We'll show here also the reuslt of using a small and large number of iterations.
In [7]:
iterations_few = 100
iterations_many = 5000
s = '{:<16} lik: {:.4f}, rmse: {:.4f}'
In [8]:
for iterations in [iterations_few, iterations_many]:
print('after {} iterations'.format(iterations))
for m, name in zip(models_single_layer, names_single_layer):
ScipyOptimizer().minimize(m, maxiter=iterations)
lik, rmse = batch_assess(m, assess_single_layer, Xs, Ys)
print(s.format(name, lik, rmse))
Now for the DGP models. First we use Adam for all parameters (as in the Doubly Stochastic VI for DGPs paper)
In [9]:
for iterations in [iterations_few, iterations_many]:
print('after {} iterations'.format(iterations))
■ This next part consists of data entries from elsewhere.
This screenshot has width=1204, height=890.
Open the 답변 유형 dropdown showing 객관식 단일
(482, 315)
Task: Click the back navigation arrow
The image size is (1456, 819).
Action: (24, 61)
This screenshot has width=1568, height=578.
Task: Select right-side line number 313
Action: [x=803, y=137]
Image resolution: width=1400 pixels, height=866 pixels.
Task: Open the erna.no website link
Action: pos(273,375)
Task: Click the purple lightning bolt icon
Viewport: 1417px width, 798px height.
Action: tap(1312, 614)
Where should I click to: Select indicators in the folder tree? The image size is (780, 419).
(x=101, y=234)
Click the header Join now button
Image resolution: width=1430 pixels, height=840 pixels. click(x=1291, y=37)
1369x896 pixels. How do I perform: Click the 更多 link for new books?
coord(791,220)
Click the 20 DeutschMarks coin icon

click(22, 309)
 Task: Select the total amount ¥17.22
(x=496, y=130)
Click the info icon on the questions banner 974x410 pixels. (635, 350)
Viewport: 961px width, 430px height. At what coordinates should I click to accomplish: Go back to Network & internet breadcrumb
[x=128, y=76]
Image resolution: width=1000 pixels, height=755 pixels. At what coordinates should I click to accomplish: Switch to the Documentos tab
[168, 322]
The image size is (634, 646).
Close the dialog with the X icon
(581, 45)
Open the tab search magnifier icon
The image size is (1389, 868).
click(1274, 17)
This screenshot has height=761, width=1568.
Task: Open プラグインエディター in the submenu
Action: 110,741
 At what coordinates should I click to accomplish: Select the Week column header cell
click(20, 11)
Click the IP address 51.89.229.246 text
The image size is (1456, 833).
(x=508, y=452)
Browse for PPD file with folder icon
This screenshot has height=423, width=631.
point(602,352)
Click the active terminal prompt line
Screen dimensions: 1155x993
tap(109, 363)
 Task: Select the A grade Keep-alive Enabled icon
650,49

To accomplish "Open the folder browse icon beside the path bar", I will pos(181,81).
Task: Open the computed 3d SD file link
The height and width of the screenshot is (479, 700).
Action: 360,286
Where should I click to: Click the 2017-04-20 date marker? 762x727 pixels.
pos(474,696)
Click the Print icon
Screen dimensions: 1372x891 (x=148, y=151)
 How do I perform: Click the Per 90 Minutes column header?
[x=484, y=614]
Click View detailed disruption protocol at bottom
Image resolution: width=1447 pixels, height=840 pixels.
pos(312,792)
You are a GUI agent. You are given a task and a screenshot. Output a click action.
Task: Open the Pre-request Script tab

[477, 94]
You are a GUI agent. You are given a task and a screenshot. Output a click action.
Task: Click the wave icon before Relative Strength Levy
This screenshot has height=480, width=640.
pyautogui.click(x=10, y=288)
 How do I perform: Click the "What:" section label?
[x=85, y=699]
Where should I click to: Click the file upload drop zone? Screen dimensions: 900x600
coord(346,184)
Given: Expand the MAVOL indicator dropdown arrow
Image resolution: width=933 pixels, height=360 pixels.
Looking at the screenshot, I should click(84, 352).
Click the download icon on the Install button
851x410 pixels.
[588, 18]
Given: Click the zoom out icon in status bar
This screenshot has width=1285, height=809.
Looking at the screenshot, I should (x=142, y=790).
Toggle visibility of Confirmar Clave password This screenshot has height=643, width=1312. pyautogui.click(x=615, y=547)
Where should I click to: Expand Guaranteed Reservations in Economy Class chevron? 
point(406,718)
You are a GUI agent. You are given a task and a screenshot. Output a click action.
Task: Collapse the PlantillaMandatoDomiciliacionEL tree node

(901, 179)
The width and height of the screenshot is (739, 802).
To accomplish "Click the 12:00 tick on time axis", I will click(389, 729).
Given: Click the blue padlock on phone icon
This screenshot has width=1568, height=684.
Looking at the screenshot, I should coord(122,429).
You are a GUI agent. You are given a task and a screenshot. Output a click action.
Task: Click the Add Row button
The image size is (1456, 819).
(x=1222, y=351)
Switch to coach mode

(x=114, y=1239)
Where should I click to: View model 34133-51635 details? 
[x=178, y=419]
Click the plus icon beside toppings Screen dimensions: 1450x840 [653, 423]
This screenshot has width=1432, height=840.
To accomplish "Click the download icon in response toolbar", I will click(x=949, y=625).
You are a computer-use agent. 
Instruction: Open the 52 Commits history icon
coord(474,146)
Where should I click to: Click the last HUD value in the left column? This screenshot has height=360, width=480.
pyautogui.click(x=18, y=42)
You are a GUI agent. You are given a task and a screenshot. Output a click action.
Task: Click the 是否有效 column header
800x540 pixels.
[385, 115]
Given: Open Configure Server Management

for m, name in zip(models_dgp, names_dgp):
AdamOptimizer(0.01).minimize(m, maxiter=iterations)
lik, rmse = batch_assess(m, assess_sampled, Xs, Ys)
print(s.format(name, lik, rmse))
We can also use natural gradients for the final layer, which can help considerably.
In [10]:
for iterations in [iterations_few, iterations_many]:
print('after {} iterations'.format(iterations))
for m, name in zip(models_dgp, names_dgp):
ng_vars = [[m.layers[-1].q_mu, m.layers[-1].q_sqrt]]
for v in ng_vars[0]:
v.set_trainable(False)
ng_action = NatGradOptimizer(gamma=0.1).make_optimize_action(m, var_list=ng_vars)
adam_action = AdamOptimizer(0.01).make_optimize_action(m)
Loop([ng_action, adam_action], stop=iterations)()
lik, rmse = batch_assess(m, assess_sampled, Xs, Ys)
print(s.format(name, lik, rmse))
Note that even after 100 iterations we get a good result, which is not the case using ordinary gradients.